== Provided passage ==

In [1]:
# Render plots inline
%matplotlib inline

In [2]:
import pandas as pd
import matplotlib.pyplot as plt
import numpy as np
import random as rand
import json
from mlflow import log_metric, log_param, log_artifact
# adjust dimensions of plot area to make it look better
plt.rcParams['figure.figsize'] = (15, 5)

In [3]:
def make_df(csv_path):
    """
    Generates a pandas DataFrame for the
    data given in the csv file specified
    by the 'csv_path'.

    Argument:
        csv_path - specifies path to desired csv file
    Returns:
        pandas DataFrame with data from csv file specified in csv_path

    """
    return pd.read_csv(csv_path, header=None, names=['x', 'y'], index_col=False)

In [4]:
def make_data_matrix(x_values, degree):
    """
    Generates a N x (degree+1) dimension
    matrix from the input values (x values)
    of the given dataset. The ith feature (column)
    in the matrix (i=0 to degree+1 (exclusive))
    is - the N input points raised to the power i.

    Arguments:
        x_values - list containing the input data points
        degree - desired degree of the polynomial
    Returns:
        An Nx(degree+1) matrix where ith feature/column
        is the N data points raised to the power i
    """
    X_data = []
    for x_val in x_values:
        col = []
        for power in range(degree+1):
            col.append(x_val ** power)
        X_data.append(col)
    X_matrix = np.array(X_data)
    return X_matrix

In [5]:
def find_predictions(data_matrix, params_vector):
    """
    Gives a Nx1 vector where each entry is the predicted
    value for y, which is calculated using the parameters vector
    obtained from the find_params_vector() method and a row/example
    from the data matrix.

    Arguments:
        data_matrix - matrix generated by the make_data_matrix()
                        method using the input data points - An 
                        Nx(degree+1) matrix where ith feature/column
                        is the N data points raised to the power i
        params_vector - vector containing the values for the parameters that
                        minimize the error function (i.e. solution obtained for w*)
                        from the find_params_vector() method
    """
    return np.array([row.dot(params_vector) for row in data_matrix])

===
== Data supplied ==

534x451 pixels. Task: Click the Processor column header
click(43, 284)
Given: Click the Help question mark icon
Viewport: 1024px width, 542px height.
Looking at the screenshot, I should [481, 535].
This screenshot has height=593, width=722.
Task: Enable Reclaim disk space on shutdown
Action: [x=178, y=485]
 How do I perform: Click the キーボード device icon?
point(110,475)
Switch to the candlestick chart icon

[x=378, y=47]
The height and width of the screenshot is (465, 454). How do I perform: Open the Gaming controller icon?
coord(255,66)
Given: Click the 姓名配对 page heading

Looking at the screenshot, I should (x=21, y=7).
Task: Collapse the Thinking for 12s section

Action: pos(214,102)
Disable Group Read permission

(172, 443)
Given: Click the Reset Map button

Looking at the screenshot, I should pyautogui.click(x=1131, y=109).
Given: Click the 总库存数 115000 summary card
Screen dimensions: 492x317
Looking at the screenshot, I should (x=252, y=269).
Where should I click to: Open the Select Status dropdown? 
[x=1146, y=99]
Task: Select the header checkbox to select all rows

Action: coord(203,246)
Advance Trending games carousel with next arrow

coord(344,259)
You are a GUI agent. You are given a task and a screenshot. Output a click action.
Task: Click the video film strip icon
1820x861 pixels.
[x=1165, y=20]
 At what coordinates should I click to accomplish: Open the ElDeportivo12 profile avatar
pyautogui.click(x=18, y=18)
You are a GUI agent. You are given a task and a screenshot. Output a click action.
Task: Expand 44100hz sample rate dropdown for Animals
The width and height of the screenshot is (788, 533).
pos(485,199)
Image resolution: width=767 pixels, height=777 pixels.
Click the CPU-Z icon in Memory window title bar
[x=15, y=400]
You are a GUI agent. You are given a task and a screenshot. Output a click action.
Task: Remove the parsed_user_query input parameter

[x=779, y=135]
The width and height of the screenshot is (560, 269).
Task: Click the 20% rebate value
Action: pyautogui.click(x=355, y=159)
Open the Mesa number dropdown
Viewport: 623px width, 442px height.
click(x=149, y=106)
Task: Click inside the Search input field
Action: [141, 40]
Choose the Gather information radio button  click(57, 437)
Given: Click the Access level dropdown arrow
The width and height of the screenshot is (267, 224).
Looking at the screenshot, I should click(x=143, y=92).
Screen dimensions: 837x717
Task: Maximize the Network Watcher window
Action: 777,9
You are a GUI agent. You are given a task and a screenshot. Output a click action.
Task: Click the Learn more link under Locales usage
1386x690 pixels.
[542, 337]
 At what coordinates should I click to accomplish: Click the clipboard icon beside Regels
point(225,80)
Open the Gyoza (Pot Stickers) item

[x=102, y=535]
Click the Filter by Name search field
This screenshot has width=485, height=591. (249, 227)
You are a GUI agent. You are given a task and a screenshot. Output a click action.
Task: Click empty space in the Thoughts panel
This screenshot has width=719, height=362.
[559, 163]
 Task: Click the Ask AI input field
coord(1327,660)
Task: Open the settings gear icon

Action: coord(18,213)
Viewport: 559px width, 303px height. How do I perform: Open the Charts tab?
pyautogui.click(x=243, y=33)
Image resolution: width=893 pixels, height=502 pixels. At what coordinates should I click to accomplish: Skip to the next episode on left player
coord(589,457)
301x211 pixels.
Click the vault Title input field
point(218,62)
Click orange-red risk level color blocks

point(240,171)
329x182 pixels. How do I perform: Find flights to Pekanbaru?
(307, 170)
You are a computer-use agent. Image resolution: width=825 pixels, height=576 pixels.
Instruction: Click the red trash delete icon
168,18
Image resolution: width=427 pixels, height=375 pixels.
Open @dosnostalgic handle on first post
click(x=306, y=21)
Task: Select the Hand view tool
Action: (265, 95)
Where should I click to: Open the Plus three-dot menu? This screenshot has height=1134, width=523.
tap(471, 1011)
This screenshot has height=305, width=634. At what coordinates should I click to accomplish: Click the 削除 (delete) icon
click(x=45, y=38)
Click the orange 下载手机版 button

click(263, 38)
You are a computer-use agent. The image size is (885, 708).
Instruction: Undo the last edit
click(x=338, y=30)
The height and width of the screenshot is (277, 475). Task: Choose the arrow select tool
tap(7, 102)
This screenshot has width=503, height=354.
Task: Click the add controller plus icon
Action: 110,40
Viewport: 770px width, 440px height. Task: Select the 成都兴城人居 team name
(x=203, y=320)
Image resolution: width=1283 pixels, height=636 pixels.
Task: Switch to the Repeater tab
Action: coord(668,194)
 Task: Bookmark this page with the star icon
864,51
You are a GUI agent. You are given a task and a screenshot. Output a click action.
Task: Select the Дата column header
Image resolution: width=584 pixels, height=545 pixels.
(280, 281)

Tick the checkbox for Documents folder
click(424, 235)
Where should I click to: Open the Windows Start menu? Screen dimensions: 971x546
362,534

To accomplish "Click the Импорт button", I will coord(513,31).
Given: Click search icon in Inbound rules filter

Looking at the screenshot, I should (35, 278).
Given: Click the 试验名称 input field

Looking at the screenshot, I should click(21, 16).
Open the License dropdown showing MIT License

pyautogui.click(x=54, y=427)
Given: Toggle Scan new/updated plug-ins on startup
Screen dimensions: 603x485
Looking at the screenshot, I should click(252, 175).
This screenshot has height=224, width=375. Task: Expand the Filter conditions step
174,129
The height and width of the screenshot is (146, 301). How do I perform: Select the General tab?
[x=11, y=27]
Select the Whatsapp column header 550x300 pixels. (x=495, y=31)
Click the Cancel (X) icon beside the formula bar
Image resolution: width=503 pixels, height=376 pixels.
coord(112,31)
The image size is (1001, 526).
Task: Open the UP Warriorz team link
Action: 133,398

===

Objective 1: Retype the part of the notebook starting at "Generates a N" and ending at "the power i.".
Objective 2: In the notebook, why is plt.rcParams['figure.figsize'] set to (15, 5)?
The records come from a separate source unrelated to the notebook.

Written response 1:
Generates a N x (degree+1) dimension
    matrix from the input values (x values)
    of the given dataset. The ith feature (column)
    in the matrix (i=0 to degree+1 (exclusive))
    is - the N input points raised to the power i.

Written response 2: It adjusts the dimensions of the plot area so that the plots look better.